____ Pagina
TOM WAITS, Bad as me

Una premessa: la voce di Tom Waits mi ha sempre fatto pensare ad un corda, una fune massiccia con tanto di nodo scorsojo & cappio per le impiccagioni: la corda può tendersi, assottigliarsi scricchiolando; si rilascia e sembra più massiccia; è morbida, sinuosa e al tempo stesso solida e ruvida, dalla grana grossa, una minaccia sgradevole e al tempo stesso calda, inquietante e confortante. Schiocca e crepita e sa di whisky, come se ce l'avessero intinta, e le sue curve sono le spire di un grosso serpente che nasce dal fecondo intreccio di serpenti più piccoli, attorcigliati stretti gli uni agli altri a loro volta, all'infinito.
Probabilmente, da un punto di vista musicale, nessuno è stato più efficace omologo di Charles Bukowski se non Tom Alan Waits, classe 1949, da Pomona (contea di Los Angeles), California. Molte delle sue canzoni - esempio principe la fantastica "Christmas card from a Hooker in Minneapolis" - potevano suonare come una trasposizione in musica di alcune poesie del vecchio Buk, e di queste mantenevano lo spirito e la stessa disperazione di chi rimane dalla parte sbagliata dello specchio, nell'incubo americano.
________
____ Righe di dati
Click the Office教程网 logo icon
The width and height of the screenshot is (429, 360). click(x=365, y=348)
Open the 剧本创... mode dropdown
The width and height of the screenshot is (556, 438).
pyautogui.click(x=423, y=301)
________
→ **Cosa si chiede**:
**a)** Riscrivi il testo su Tom Waits a partire da "Una premessa: la" e proseguendo fino a "loro volta, all'infinito.", mettendo "bourbon" al posto di "whisky".
**b)** Prosegui il testo su Tom Waits dopo l'ultima frase riportata.

→ **Le risposte**:
**a)**
Una premessa: la voce di Tom Waits mi ha sempre fatto pensare ad un corda, una fune massiccia con tanto di nodo scorsojo & cappio per le impiccagioni: la corda può tendersi, assottigliarsi scricchiolando; si rilascia e sembra più massiccia; è morbida, sinuosa e al tempo stesso solida e ruvida, dalla grana grossa, una minaccia sgradevole e al tempo stesso calda, inquietante e confortante. Schiocca e crepita e sa di bourbon, come se ce l'avessero intinta, e le sue curve sono le spire di un grosso serpente che nasce dal fecondo intreccio di serpenti più piccoli, attorcigliati stretti gli uni agli altri a loro volta, all'infinito.

**b)**
Ovviamente poi ognuno trova la sua strada, e progressivamente, dagli album post-Rain Dogs in avanti, quella di Tom Waits è andata sempre più verso un'elettronificazione apparentemente disordinata e rumoristica, bizzarra, "distortamente" cavernosa - per i fan più granitici, niente più che il passaggio da Asylum a Island record avvenuto nel corso degli anni '80.
Progressivamente abbiamo assistito all'abbandono sempre più deciso del pianoforte e di molti degli strumenti tradizionali, con il sound della chitarra di Marc Ribot sempre più in primo piano e determinati aspetti (la rarefazione intimista di alcune ballad, il surrealismo di certe storie folk cantate come fossero poesie, la fumosità quasi jazzistica del pianoforte & voce, etc) che andavano via via scomparendo, fino all'eccesso di quel dimenticabilissimo Real Gone - già del titolo, funesto presagio di quel che pareva proprio essere - che sette anni fa era stato l'ultimo suo lavoro di inediti.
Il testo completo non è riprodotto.